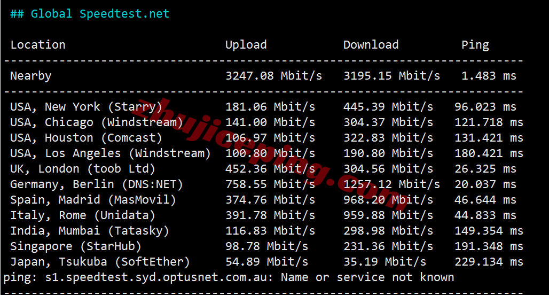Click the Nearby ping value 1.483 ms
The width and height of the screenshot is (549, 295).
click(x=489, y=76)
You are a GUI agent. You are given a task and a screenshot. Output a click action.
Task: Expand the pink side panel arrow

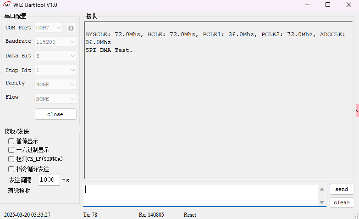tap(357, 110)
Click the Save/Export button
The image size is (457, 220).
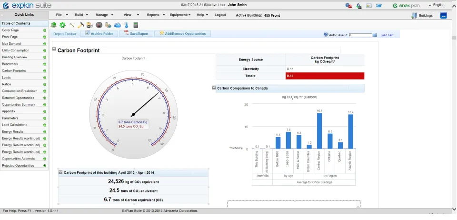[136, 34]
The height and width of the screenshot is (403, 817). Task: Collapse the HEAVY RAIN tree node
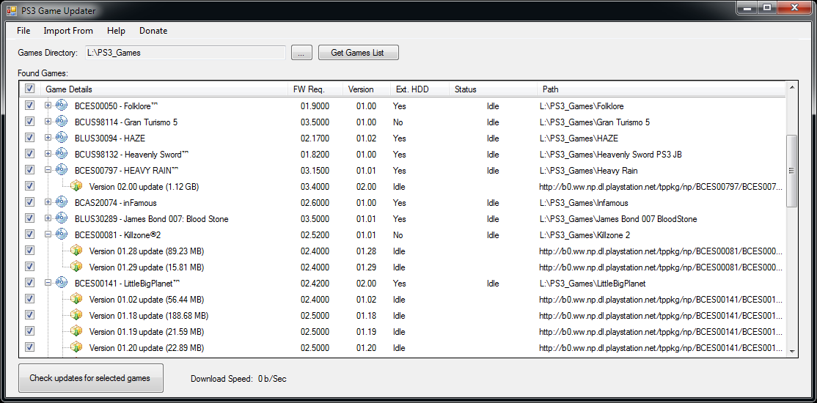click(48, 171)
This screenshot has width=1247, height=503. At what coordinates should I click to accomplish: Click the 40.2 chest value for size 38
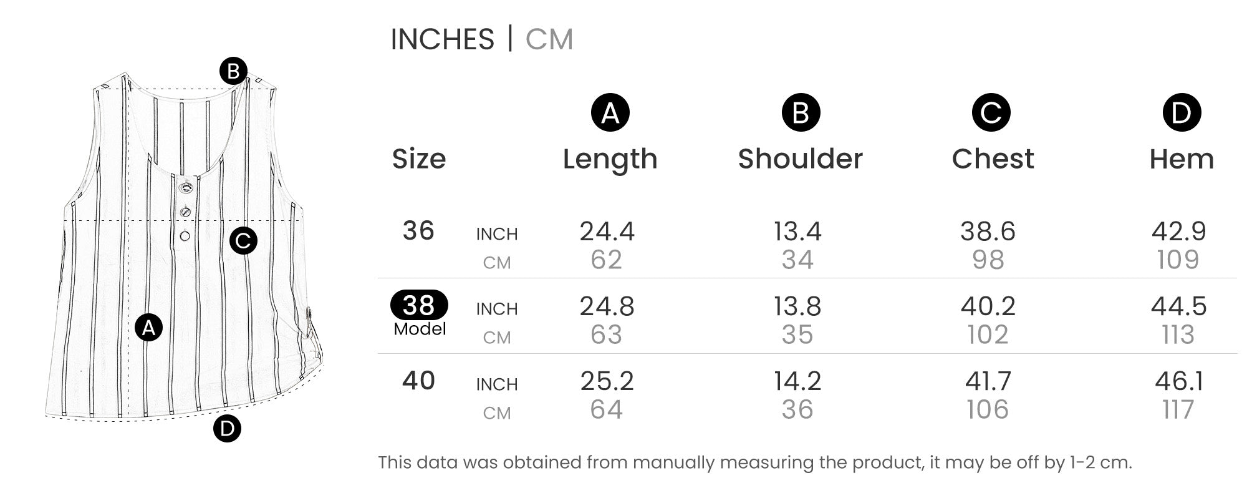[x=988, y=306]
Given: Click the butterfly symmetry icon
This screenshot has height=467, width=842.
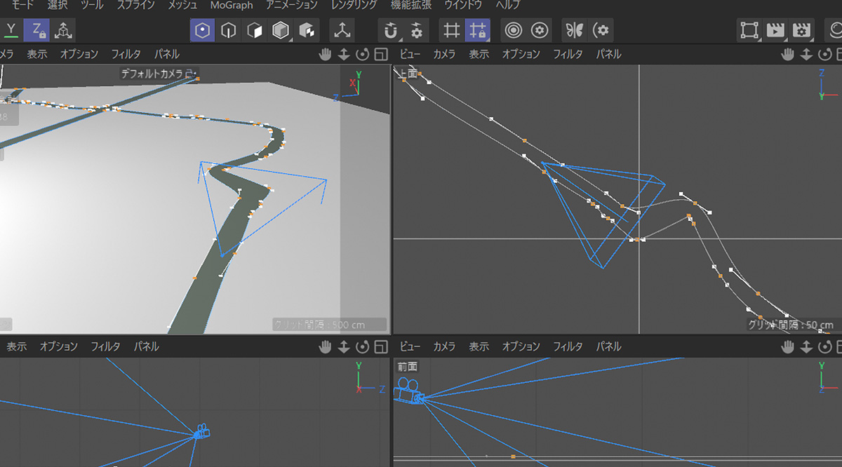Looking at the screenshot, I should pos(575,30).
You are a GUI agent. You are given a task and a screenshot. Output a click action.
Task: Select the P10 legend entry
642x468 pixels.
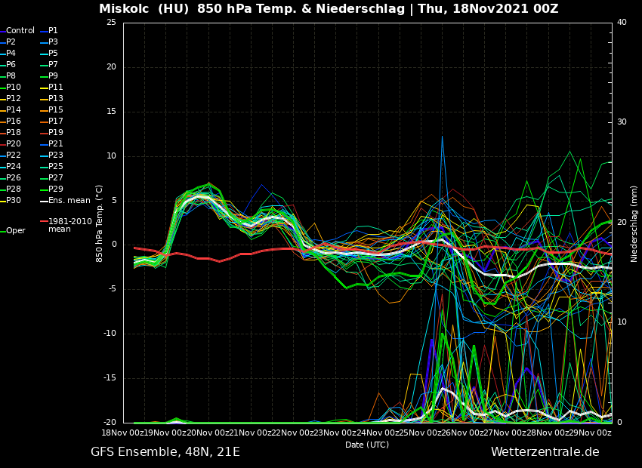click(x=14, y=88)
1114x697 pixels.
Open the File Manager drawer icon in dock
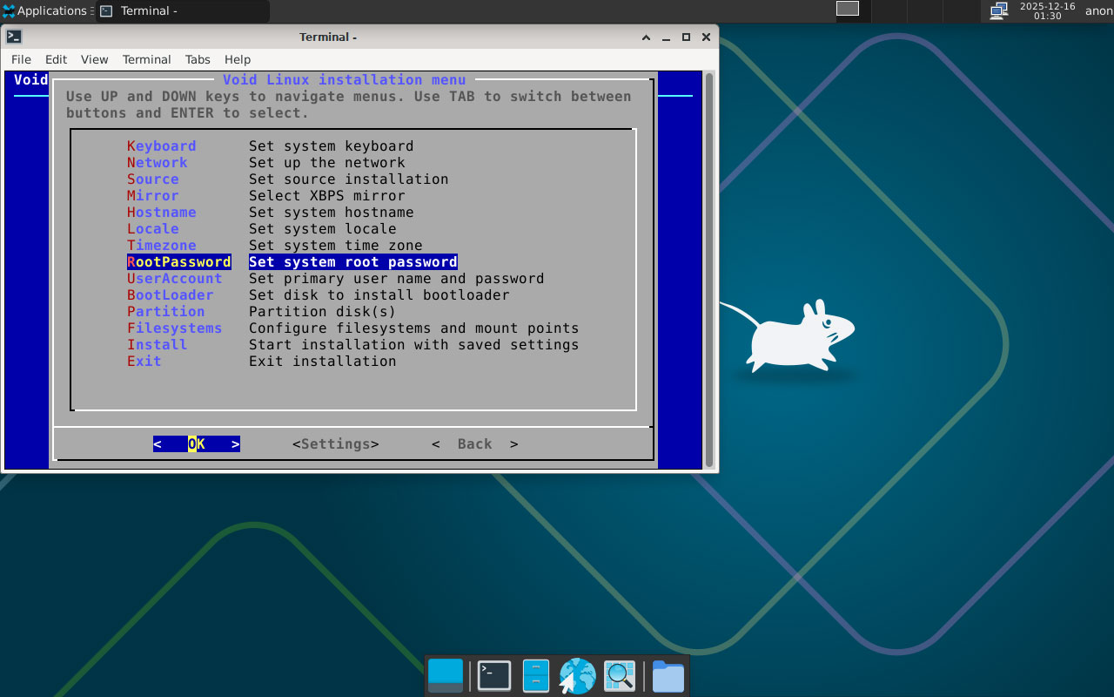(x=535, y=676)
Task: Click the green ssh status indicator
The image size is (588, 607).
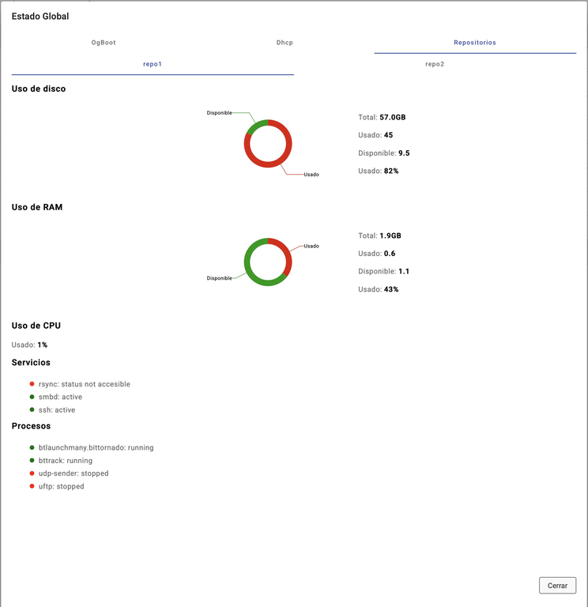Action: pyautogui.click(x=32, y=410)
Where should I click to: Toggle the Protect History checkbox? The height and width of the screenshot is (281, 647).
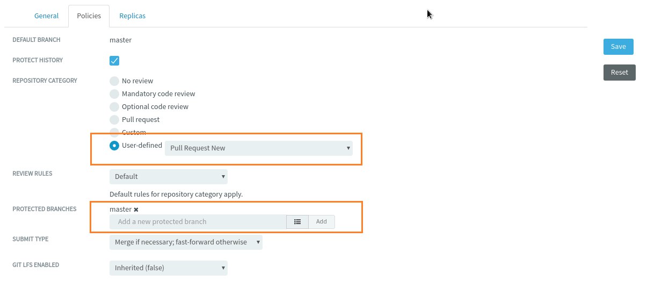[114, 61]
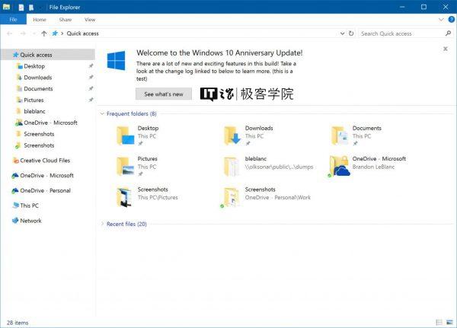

Task description:
Word for word, give again the lines from the line holding "Where should I" through the last line of the material, both included; pictures are not part of the copy.

Output below:
Where should I click to: Toggle the Protect History checkbox? The height and width of the screenshot is (281, 647).
[114, 61]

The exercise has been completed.